それにしても「なぜ」だ。週明けの9日の東京株式市場、日経平均株価は2万4839円、前日比で514円高く、29年ぶりの高値だとか。29年前は日本のバブル景気の末期。アメリカ大統領選で民主党のバイデン氏が事実上の勝利宣言を出し、選挙後を見据えた投資だろうか。
一方で、欧米では新型コロナウイルスの感染が再拡大している。 世界での感染者は累計5040万人、国別でもっとも多いのはアメリカの997万人だ。亡くなった人も世界で累計125万人、うちアメリカは23万人だ(11月9日付・ジョンズ・ホプキンス大学のコロナ・ダッシュボード)。これが経済に及ぼす影響は計り知れないだろう。世界的にコロナの第2波、第3波が来ているという印象だ。人類はコロナ禍に打ち勝つことができるのだろうか。と、やや悲観的に考えていたところに来て、この株高だ。おそらく、世界中で巨額の金融緩和や財政出動が行われ、来年になればワクチン開発によってコロナ禍も収束に向かうという読みなのだろうか。
ミクロの合理性の追求がマクロの非合理性をうみだしてしまうという「合理性のパラドックス」を学生時代に学んだ。株価が上がると予想されると、大量の買いが入り株価が高騰する。
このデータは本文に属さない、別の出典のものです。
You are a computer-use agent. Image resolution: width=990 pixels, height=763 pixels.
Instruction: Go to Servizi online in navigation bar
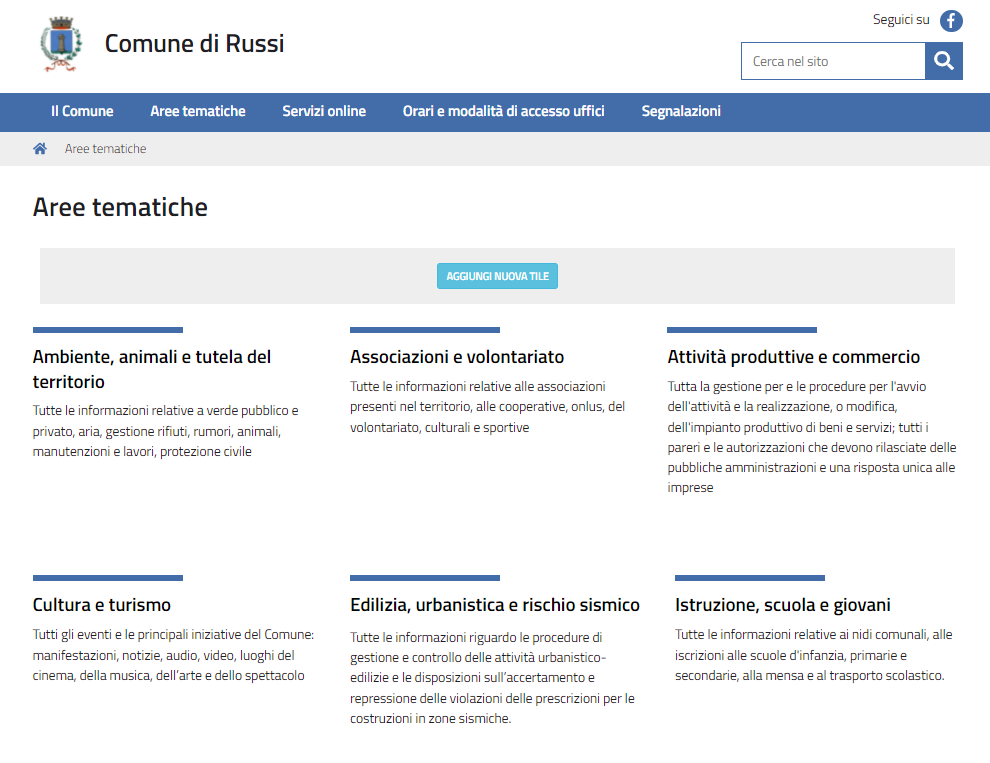pyautogui.click(x=324, y=112)
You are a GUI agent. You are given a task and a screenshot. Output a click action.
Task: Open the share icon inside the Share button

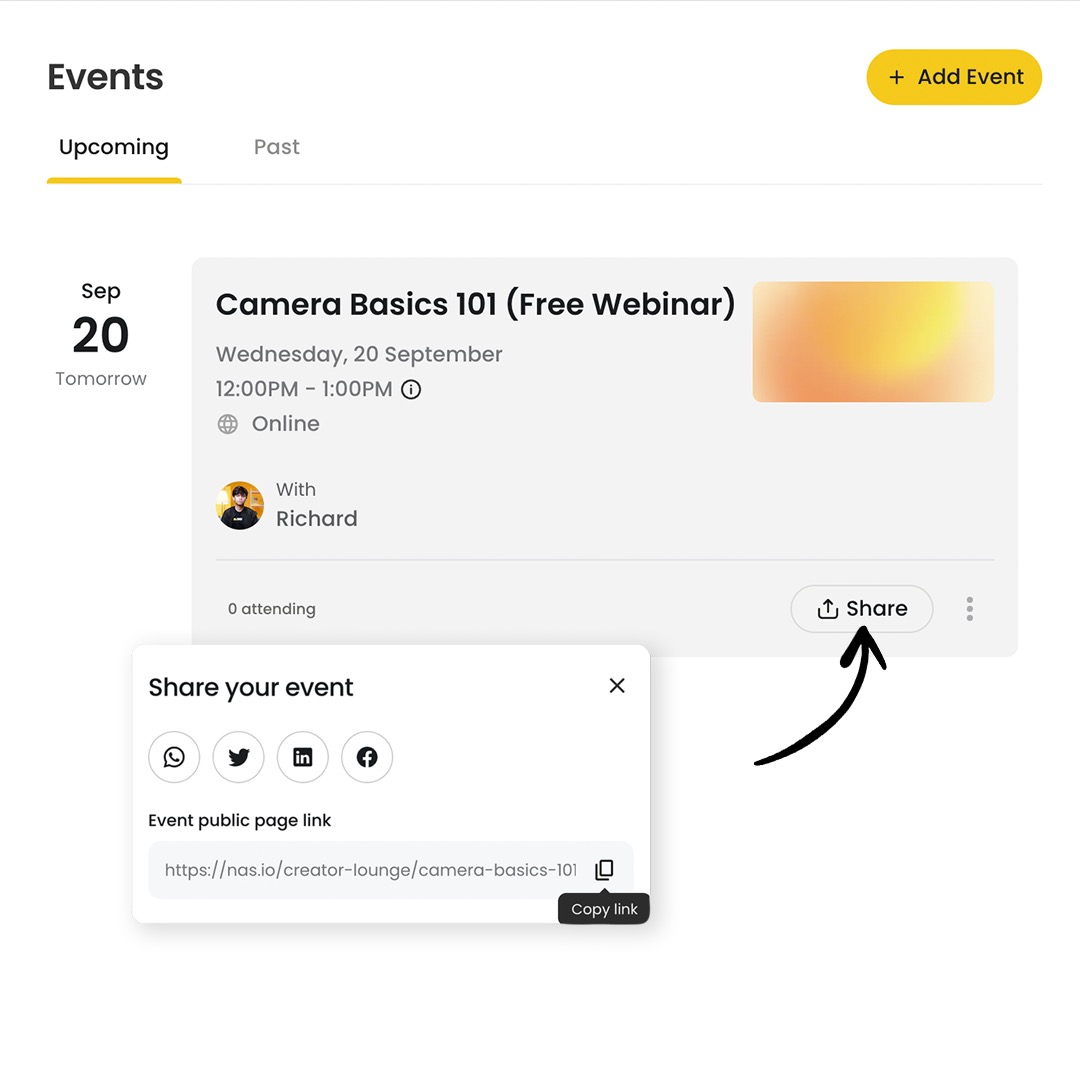(x=828, y=608)
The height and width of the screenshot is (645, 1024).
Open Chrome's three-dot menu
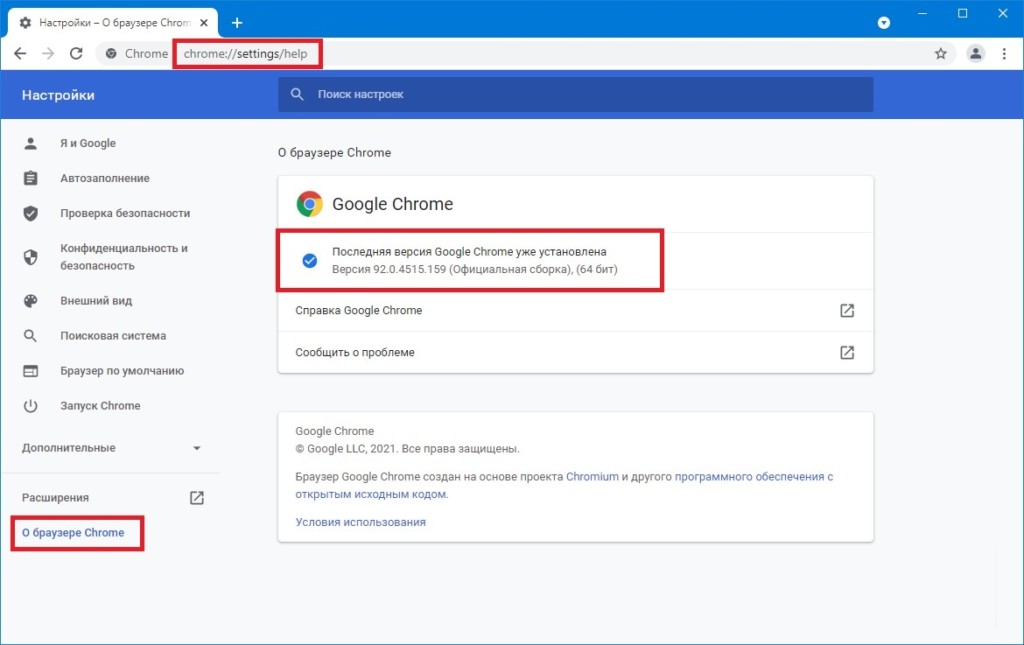click(1004, 54)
バブルである。逆に株価が下がると予想されると、売り浴びせが起こり、急落してパニックが起こる。バブルもパニックもマクロ的にはまったく非合理的な動きではあるが、株価の上昇が予想されるときに買い、下落が予想されるときに売る投機家のミクロ的行動には合理的だ。株式市場だけでなく、投票行動などでも起こるパラドックス現象だ。
コロナ禍が世界にもたらしている景気後退の影響はシビアだ。8月17日に内閣府が発表した四半期(4-6月) のGDP速報値は、前期比マイナス7.8%で年率換算はマイナス27.8%、3期連続のマイナス成長だった。 アメリカも年率換算でマイナス32.9%だった。リーマンショック後の2009年の1-3月のGDPはマイナス17.8%だったので、それを大幅に超えたことになる。
実体経済がともなっていないのに株価だけが上がるこの現象は「合理性のパラドックス」化をさらに鮮明にするのではないだろうか。内閣府が次に発表する四半期(7-9月)のGDP速報値は今月16日午前8時50分だ。